§ AIM OF THE EXERCISE
Please set the lines down again exactly, from the top of the entries through the line that contains "Given: Open page 2 of product list".

Collected data entries:
--------------------

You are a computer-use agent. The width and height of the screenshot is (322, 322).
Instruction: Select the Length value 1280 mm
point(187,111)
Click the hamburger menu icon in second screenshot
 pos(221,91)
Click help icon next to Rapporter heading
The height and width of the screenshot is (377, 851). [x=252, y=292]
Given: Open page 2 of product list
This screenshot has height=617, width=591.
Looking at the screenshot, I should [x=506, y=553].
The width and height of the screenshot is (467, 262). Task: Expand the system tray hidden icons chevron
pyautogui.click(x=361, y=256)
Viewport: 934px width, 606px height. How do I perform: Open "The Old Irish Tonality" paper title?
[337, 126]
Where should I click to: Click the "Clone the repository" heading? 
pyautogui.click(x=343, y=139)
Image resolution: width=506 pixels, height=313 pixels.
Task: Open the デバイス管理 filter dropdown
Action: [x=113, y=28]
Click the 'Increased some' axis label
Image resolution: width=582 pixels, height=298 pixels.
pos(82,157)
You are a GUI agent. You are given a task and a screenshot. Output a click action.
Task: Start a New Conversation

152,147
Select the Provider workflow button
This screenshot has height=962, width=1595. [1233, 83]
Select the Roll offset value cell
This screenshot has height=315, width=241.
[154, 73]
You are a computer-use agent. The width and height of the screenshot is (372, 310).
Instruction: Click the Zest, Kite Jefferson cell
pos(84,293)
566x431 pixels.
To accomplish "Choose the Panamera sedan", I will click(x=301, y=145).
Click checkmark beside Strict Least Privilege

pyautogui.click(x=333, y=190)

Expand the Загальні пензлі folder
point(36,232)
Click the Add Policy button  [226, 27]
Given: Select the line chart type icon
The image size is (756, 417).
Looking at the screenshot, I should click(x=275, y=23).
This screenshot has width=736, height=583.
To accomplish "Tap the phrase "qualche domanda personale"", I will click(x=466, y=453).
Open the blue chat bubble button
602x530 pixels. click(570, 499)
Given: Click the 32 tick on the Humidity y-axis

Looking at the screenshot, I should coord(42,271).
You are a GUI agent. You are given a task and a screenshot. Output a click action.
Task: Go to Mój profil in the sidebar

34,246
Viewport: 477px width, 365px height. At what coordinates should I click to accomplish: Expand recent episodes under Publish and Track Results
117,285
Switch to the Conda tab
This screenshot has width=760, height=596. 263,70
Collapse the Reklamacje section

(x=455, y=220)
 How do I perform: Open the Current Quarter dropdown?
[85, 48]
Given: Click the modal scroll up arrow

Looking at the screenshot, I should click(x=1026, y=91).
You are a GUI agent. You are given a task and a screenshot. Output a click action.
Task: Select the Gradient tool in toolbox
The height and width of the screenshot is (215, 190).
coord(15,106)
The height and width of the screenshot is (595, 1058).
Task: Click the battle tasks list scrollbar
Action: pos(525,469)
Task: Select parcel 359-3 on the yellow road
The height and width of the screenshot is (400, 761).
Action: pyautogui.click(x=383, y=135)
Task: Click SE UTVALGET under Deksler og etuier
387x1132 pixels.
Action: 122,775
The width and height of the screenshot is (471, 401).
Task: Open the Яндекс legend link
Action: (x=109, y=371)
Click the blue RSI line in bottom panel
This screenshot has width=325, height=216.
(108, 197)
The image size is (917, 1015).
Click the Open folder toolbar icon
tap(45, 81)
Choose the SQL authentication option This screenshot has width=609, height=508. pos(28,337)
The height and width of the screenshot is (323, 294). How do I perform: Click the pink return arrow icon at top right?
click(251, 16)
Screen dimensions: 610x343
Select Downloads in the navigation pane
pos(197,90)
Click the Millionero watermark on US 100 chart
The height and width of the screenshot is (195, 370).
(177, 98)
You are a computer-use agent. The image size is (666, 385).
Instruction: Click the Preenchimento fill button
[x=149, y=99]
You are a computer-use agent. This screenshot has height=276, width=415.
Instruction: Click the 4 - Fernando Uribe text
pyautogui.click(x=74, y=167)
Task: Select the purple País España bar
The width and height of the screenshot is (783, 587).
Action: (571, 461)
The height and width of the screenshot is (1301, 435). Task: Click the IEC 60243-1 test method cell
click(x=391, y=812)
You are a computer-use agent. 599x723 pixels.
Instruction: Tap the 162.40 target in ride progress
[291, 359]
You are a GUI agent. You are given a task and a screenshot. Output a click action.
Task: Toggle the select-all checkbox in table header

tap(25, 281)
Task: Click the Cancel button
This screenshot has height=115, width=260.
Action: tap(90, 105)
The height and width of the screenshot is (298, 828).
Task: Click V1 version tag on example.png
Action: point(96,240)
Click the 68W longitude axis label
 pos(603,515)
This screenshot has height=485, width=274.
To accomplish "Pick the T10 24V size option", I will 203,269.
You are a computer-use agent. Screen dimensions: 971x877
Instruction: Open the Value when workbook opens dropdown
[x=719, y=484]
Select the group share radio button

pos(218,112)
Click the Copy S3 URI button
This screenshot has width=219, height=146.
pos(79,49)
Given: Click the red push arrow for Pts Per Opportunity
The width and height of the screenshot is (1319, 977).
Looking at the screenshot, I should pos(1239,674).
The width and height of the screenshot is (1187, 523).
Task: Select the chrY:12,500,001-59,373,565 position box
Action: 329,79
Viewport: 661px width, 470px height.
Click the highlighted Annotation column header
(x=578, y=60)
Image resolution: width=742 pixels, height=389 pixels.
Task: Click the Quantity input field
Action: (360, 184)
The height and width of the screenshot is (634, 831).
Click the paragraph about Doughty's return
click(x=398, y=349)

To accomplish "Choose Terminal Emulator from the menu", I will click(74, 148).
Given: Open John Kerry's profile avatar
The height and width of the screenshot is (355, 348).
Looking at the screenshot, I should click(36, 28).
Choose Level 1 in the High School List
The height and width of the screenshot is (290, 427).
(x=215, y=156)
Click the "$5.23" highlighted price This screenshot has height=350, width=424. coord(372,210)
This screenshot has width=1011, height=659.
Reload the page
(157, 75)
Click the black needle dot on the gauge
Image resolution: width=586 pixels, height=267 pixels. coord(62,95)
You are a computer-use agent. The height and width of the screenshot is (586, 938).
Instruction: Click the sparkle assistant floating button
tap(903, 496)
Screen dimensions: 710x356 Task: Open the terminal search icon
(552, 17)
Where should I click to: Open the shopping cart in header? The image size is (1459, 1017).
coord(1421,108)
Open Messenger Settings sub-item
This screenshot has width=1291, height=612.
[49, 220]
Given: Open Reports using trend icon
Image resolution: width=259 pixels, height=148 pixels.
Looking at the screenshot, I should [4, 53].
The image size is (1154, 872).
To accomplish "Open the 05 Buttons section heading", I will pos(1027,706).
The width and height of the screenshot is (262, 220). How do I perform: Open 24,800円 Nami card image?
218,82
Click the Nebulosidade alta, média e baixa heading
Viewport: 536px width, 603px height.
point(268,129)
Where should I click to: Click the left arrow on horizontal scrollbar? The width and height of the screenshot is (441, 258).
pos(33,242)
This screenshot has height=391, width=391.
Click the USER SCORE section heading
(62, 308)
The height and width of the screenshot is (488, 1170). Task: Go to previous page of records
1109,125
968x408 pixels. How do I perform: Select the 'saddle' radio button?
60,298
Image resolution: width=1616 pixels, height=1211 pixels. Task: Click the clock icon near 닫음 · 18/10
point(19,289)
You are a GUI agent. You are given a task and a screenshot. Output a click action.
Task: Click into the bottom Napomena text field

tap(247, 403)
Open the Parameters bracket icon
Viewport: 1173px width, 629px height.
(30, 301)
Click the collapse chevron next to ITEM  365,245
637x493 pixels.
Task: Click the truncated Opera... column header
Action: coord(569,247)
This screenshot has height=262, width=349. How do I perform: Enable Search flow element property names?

--------------------

§ YOUR RESPONSE
You are a computer-use agent. The width and height of the screenshot is (322, 322).
Instruction: Select the Length value 1280 mm
point(187,111)
Click the hamburger menu icon in second screenshot
 pos(221,91)
Click help icon next to Rapporter heading
The height and width of the screenshot is (377, 851). [x=252, y=292]
Given: Open page 2 of product list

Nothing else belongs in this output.